Cahiers : Il faut quand même se demander si, tout en sachant qu’il est entièrement fait sur un espace-temps récupérateur, on ne pourrait pas utiliser les qualités privatives du plan-séquence donc de la durée, de façon à pouvoir faire un cinéma non bourgeois en faisant autre chose qu’un cinéma de montage, Il y a des cinéastes comme Dreyer par exemple, chez qui l’utilisation du long plan et de ses qualités frustrantes est extrêmement moderne et révolutionnaire. On peut aussi penser que la notion de plan-séquence n’est plus tellement liée à la longueur du plan, mais plutôt à son autonomie.

Thibaudeau : J’entends par « cinéma de montage » un cinéma où le spectateur soit compromis dans le montage du film ; c’est-à-dire un cinéma qui se donne pour du cinéma, qui montre ce qu’il dit et qui dit ce qu’il montre. Je ne suis pas contre le plan long, bien entendu.

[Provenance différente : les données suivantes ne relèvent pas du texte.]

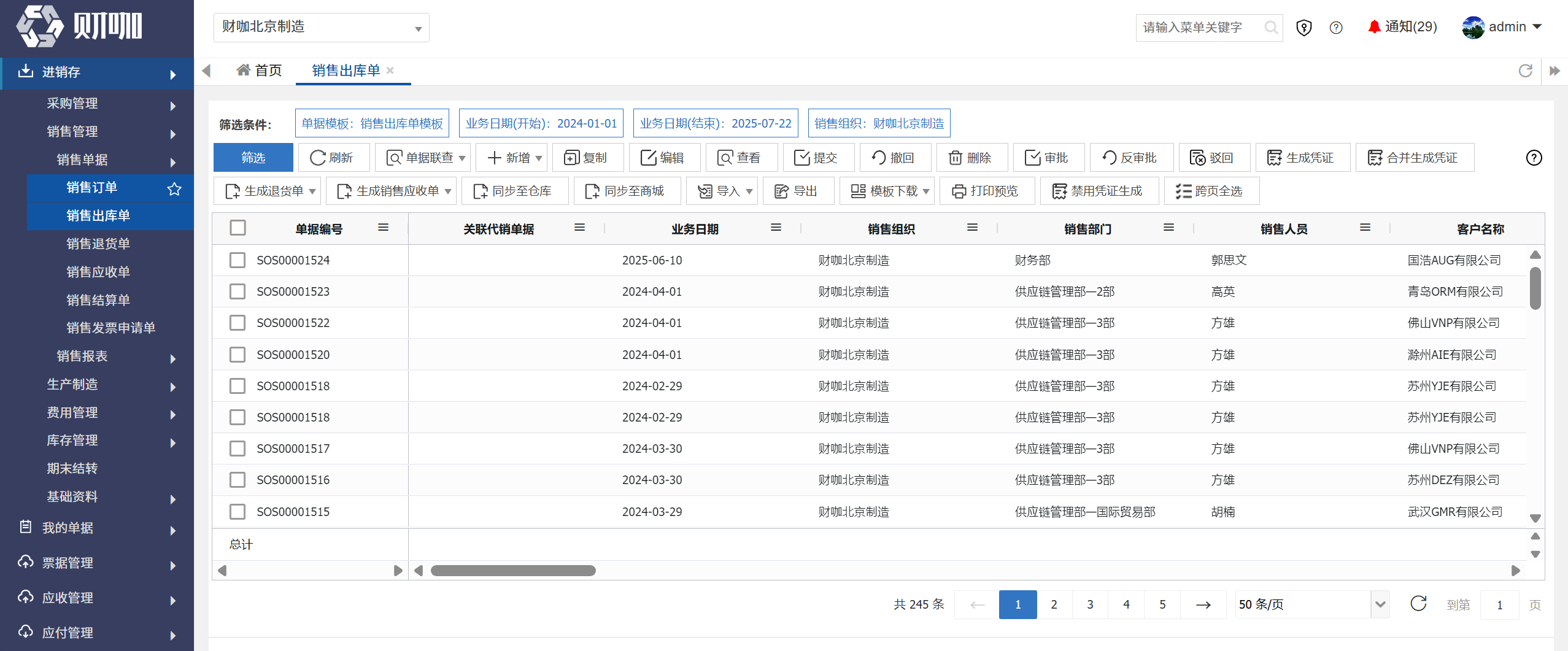This screenshot has width=1568, height=651.
Task: Expand the 新增 dropdown arrow
Action: click(539, 158)
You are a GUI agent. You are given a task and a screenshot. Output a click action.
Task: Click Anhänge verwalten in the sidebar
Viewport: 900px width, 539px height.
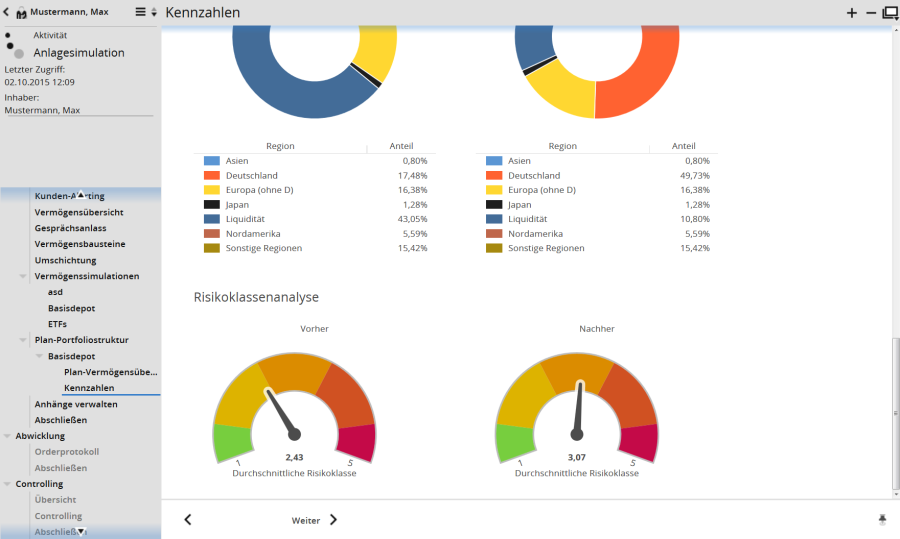(76, 404)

Cahiers : Finalement, s’il y a des plans montés, assez courts, où le cinéma se désigne comme tel, sans tricher sur le produit — tricherie : marque caractéristique de l’idéologie bourgeoise —, un type intermédiaire, avec des plans plus longs, cinéma tendant à être un regard jeté sur les choses, une transparence, est-ce que, plus loin, en jouant à fond sur ces qualités de durée et de tenue de l’espace, on n’arrive pas, d’une autre façon, il faire que le cinéma se désigne lui-même ? Il y a des auteurs, de Godard à Garrel en passant par Dreyer, chez qui le cinéma se désigne par l’excès de la durée. Ou comme dans « Portrait of Jason » de Shirley Clarke.

Pollet : Je crois que ce « plan-séquence- très-long » est utilisable dans le sens où vous en parlez dans la mesure où on y introduit des éléments tellement contradictoires qu’on retrouve un montage dans le plan.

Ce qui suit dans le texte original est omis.